◆ **Stored data entries**

'''

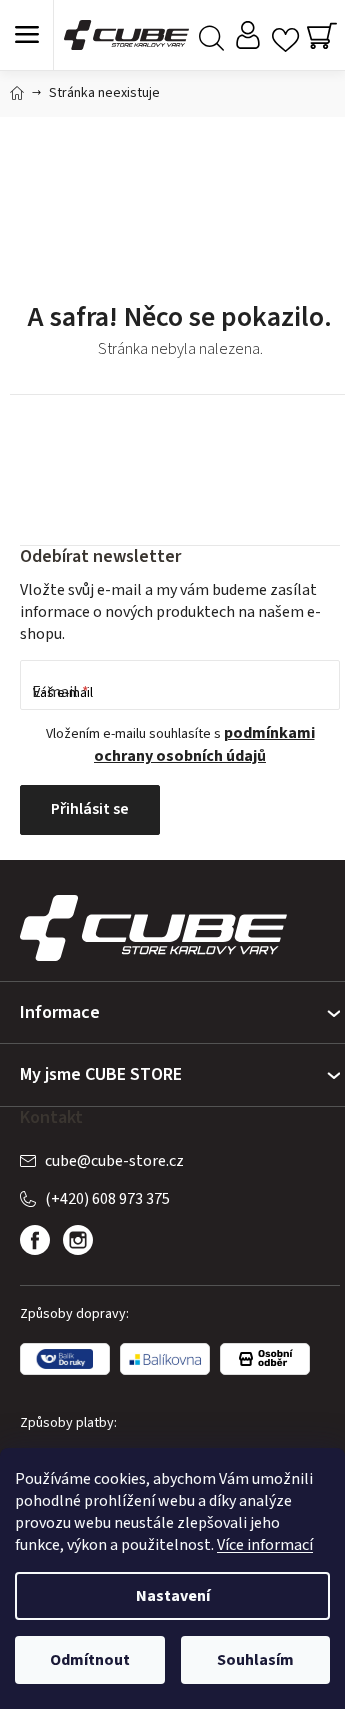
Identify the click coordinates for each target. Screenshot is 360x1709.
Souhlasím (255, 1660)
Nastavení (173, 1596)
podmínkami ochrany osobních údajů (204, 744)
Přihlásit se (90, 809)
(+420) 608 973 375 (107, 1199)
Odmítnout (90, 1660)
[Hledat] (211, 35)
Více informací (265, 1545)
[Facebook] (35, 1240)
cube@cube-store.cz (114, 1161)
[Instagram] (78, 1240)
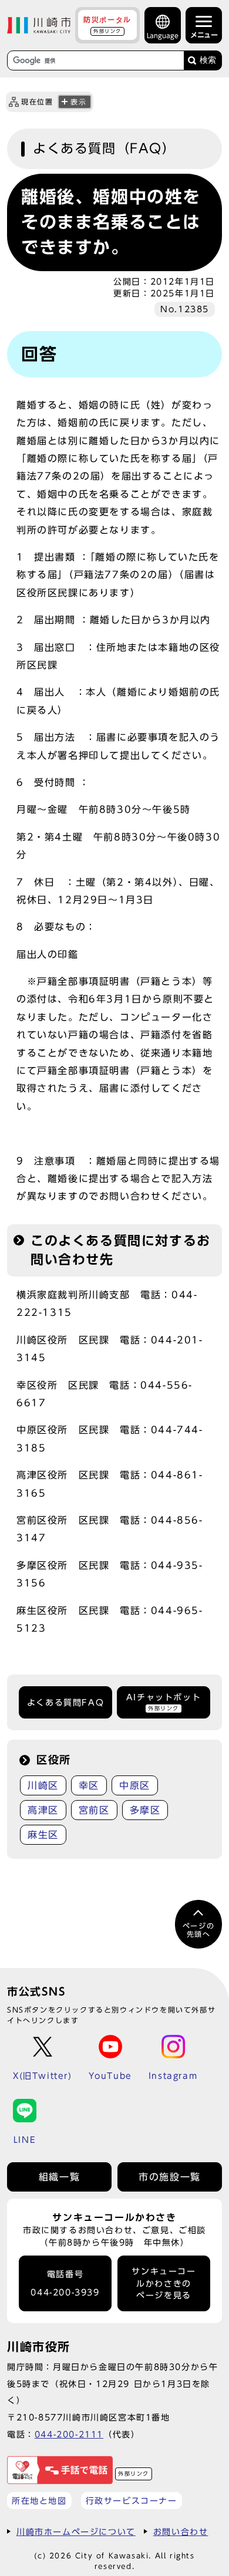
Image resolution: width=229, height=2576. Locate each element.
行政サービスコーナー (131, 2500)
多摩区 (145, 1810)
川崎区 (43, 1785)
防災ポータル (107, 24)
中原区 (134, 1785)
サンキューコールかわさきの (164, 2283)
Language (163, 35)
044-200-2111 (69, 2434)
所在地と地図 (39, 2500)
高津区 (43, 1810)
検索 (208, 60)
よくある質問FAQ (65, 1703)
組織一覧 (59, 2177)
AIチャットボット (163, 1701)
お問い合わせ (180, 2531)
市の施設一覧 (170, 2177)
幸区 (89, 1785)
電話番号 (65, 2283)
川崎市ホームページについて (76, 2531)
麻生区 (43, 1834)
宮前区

'''

◆ **What needs to be done**
If a line of the data includes the word "each", it counts; give how many lines do, as a bare number.

◆ **Your response**
2